It's so ubiquitous of a problem that there's a phrase to express the frustration felt: this meeting could've been an email. So Google is offering you a way out, in a manner of speaking, with their new Duet AI for Google Meet. While it's touted as a "you don't have the time" or "you are needed elsewhere" feature, the Duet "Attend for me" option is also sure to see a fair amount of use in the form of "I don't want to be in this call".
It shoes up as an "attend for me" button on the meeting invite, which Duet will use to generate some notes from you to submit, and those will be displayed to the live attendees of the call. When the call is running, Duet will monitor the discussion and take notes for you to review later. There's always the question of how useful those notes will be — in my experience meeting notes are best when they're arranged into action items with assigned people to tackle them.
The sillier question is what happens when "attend for me" is used or abused by everybody in the office. You could end up with meetings that are supposed to have multiple stakeholders and decision makers attending, but too many send their AI notetakers in their place and no decisions can be made. Or everybody could hit the "attend for me" button and you end up with nobody alive on the call (Google says this scenario will be recognized relatively quickly by Meet and the call will be ended).
If everyone subs in Duet AI to avoid attending calls, does corporate reevaluate the meetings, or the people?
Context is also vitally important for meeting notes, both the kind that "attend for me" can submit in advance and the kind that are taken for later review. Duet cannot possibly have the deep understanding of everything that's led up to the call, and thus the historical knowledge that the humans possess and that which is implied but unsaid could go fully over the AI's head.
That's not to say that "attend for me" is a bad idea. It could be better than nothing, especially if your meetings don't have a designated notes taker (or Duet ends up being better at it than that person). And if it ends up being abused, hopefully companies use that trend to reevaluate how they're planning meetings in purpose, time, and attendance.

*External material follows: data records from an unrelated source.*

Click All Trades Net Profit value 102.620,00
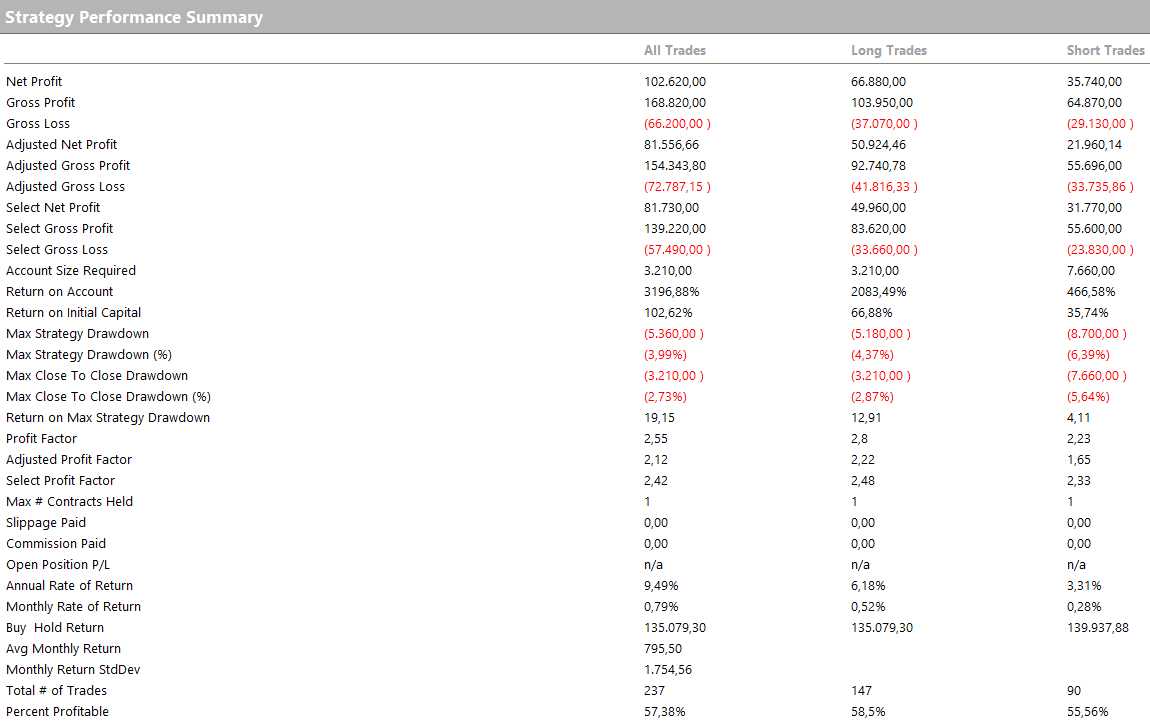Image resolution: width=1150 pixels, height=727 pixels. (x=674, y=82)
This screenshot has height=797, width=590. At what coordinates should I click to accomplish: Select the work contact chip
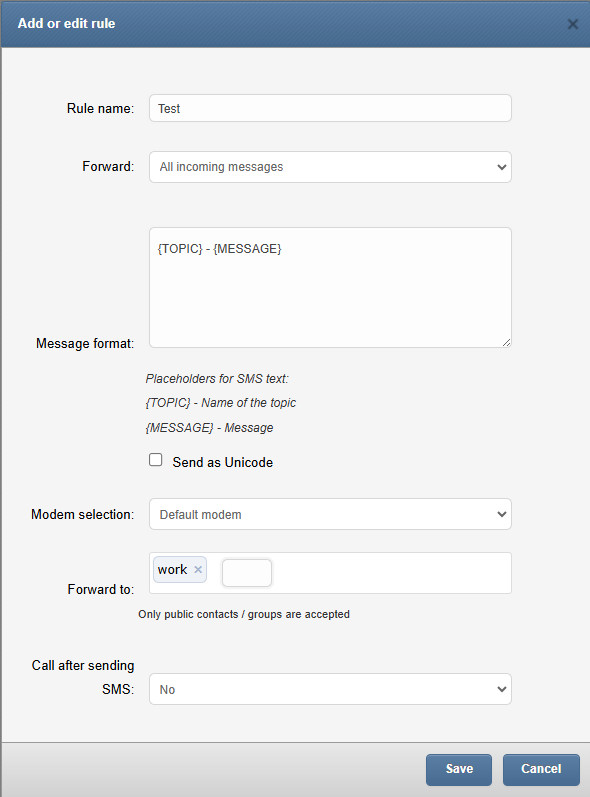172,569
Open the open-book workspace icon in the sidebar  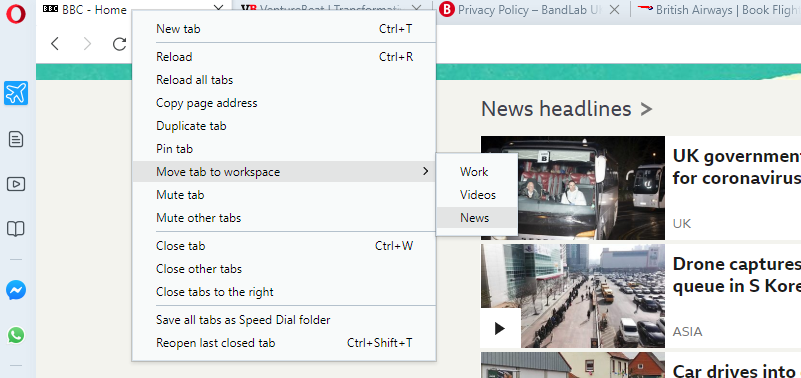click(x=16, y=228)
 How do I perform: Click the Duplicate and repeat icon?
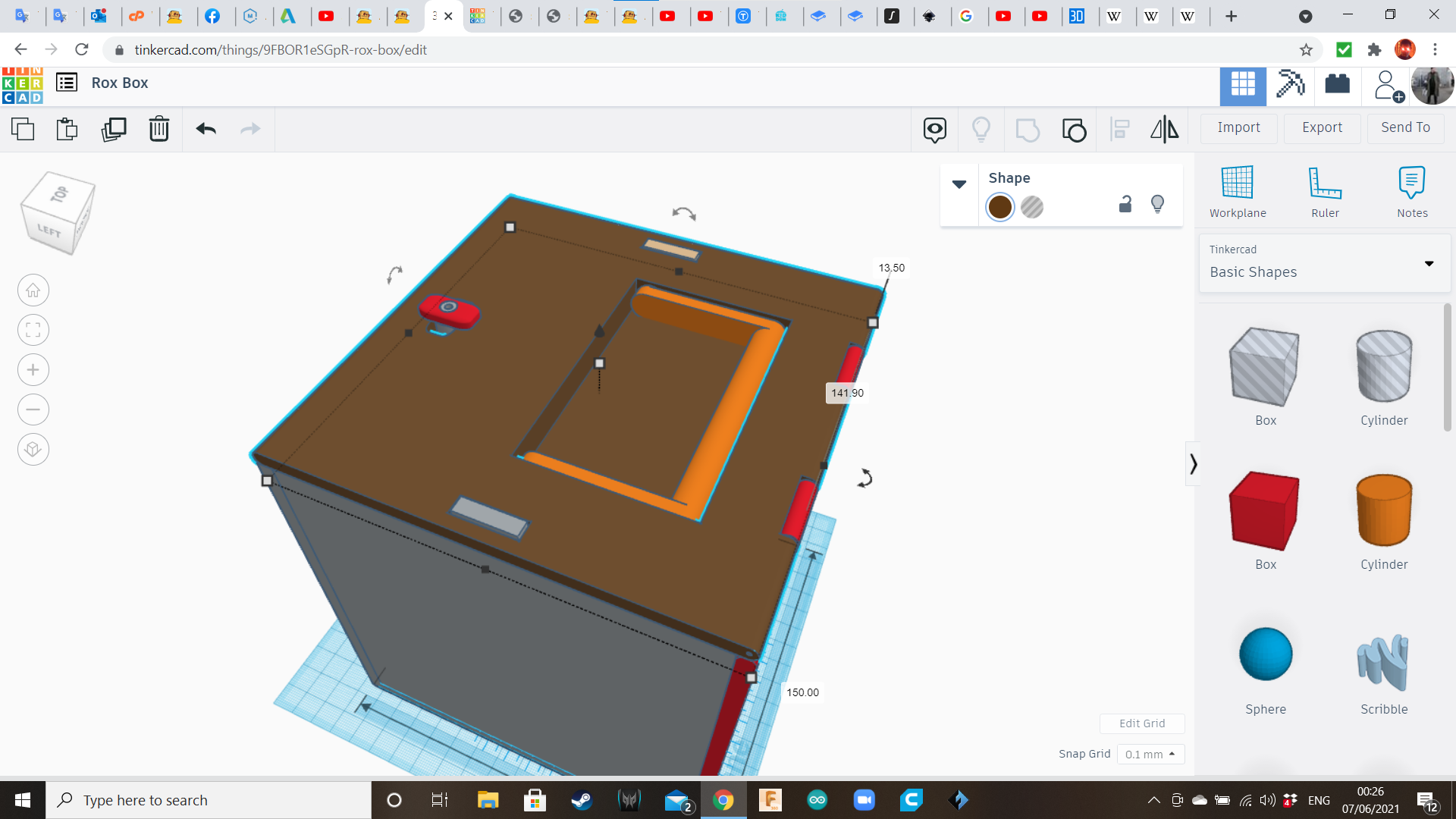(x=114, y=129)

I've worked at places that overdid the meetings but lacked structure on how meetings should be run, so we spent a lot of time talking about the project but lacking key decision makers on the calls to discuss and approve the next steps. If you end up with meetings having a large and frequent portion of attendees sending Duet in their place, then it's time to look at how your company is prioritizing things. Though knowing a lot of hard-headed corporations, it'll just become "Attendance at scheduled meetings is mandatory, no AI!" instead.
Beyond Meet, Duet AI is also now available in other aspects of Google Workspace, including Docs, Slides, Gmail, Chat, and more. It can build a slide deck from a text document, proofread your email, create charts from raw data, and even summarize long conversations that happened while you were away from your computer. And as it's a generative AI tool like ChatGPT, Duet can also take a prompt like "Write me a job description for an assistant to the regional manager of a local paper sales and distribution office" and it'll do that.
Think of it like Clippy meets ChatGPT, but for Google instead of Microsoft. And no doubt that'll be frustrating to Microsoft that Google has beaten them to the punch despite Microsoft's huge investments in ChatGPT-creator OpenAI (thought that hasn't always gone according to plan). Though getting Duet to do your work for you won't be cheap — Google Workspace already starts at $6 or more per user per month (depending on which features you want), and adding Duet will cost $30 per user per month. But perhaps $1 a day per employee isn't that big of an ask given the potential for productivity gains.